From the entries that follow, list every line in which the string "logo" appears.

(Data items)
════════════════════

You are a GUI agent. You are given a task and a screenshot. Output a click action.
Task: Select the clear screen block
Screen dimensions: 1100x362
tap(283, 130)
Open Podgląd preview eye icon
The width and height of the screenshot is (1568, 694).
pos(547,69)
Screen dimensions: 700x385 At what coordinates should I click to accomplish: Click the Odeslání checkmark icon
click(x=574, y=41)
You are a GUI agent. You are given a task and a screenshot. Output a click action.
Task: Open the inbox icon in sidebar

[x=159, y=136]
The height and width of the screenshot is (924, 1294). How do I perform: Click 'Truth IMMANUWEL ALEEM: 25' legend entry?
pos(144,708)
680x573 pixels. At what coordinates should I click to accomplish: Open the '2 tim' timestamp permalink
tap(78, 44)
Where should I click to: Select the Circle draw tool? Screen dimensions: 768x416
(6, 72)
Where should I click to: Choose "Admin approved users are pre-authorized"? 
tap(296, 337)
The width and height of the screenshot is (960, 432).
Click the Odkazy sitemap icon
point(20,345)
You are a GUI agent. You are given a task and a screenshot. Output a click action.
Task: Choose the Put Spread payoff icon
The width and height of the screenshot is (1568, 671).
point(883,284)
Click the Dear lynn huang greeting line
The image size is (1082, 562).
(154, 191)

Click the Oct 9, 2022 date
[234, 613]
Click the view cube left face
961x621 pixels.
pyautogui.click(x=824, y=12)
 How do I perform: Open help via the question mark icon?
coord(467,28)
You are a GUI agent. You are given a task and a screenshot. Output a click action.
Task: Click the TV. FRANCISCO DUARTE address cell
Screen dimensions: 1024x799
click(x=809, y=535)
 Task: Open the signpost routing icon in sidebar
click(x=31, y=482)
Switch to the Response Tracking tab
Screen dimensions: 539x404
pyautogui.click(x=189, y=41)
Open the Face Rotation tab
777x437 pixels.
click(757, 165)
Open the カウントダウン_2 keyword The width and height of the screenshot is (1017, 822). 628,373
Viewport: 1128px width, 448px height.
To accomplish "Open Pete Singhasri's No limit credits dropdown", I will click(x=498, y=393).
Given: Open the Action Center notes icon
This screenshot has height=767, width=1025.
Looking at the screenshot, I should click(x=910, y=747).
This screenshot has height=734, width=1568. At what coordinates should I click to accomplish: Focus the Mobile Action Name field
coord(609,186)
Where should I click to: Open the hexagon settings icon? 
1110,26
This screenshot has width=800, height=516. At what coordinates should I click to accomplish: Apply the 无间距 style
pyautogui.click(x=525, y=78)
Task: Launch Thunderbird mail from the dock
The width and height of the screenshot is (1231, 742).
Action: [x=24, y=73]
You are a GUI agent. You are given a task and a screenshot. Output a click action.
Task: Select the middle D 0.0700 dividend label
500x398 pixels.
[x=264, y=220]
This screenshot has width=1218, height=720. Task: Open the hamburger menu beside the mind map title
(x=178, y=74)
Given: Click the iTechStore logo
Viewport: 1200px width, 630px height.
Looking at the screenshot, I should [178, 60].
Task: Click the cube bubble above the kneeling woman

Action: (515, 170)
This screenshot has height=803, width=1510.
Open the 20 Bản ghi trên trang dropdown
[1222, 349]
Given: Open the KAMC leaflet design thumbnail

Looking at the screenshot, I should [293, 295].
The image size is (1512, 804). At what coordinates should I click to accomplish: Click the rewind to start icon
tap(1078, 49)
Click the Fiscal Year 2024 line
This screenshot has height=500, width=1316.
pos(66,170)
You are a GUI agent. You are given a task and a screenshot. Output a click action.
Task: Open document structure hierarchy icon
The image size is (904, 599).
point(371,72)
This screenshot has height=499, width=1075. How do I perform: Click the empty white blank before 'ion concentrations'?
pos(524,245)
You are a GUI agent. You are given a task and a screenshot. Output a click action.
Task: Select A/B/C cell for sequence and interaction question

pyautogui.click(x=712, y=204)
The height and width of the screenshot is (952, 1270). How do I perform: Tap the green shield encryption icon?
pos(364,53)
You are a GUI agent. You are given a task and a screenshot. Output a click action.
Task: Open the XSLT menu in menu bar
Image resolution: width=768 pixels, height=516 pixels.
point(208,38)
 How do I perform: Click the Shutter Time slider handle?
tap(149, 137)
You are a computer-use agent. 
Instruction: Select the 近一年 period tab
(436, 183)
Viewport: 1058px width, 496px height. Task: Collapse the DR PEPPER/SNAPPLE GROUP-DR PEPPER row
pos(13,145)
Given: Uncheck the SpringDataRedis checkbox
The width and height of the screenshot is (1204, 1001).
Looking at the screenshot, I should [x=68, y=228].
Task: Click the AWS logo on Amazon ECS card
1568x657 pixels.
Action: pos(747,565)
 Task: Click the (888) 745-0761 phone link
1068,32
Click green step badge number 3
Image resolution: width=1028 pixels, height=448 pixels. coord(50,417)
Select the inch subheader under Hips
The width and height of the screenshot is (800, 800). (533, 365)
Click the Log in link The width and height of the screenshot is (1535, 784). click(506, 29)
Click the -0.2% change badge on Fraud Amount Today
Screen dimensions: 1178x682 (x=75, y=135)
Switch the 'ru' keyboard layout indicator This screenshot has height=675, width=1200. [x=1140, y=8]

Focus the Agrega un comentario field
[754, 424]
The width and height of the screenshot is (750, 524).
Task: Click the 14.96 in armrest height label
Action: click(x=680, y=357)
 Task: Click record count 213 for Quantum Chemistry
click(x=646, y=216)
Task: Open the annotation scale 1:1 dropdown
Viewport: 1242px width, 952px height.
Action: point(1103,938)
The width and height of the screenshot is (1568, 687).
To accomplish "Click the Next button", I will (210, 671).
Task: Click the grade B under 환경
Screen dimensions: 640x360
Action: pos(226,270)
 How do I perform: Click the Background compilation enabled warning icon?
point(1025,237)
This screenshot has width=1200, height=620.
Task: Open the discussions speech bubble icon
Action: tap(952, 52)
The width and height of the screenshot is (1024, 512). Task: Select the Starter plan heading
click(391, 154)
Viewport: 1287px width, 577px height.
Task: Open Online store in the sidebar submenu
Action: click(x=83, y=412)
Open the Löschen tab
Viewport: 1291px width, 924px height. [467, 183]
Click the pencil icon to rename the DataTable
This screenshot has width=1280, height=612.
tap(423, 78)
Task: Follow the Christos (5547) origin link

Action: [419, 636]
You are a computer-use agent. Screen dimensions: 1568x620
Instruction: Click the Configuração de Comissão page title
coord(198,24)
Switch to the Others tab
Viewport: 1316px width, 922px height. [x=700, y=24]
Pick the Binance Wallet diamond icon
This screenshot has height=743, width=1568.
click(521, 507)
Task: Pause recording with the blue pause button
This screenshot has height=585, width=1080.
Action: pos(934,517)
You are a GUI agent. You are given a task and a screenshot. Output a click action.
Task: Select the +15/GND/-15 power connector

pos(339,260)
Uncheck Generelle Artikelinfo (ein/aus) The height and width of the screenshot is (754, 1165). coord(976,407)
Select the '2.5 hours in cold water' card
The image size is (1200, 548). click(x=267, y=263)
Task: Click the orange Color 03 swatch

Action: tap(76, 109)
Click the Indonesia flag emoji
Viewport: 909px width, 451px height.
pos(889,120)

════════════════════

• **FINAL ANSWER**:
Given: Click the iTechStore logo
Task: Click the AWS logo on Amazon ECS card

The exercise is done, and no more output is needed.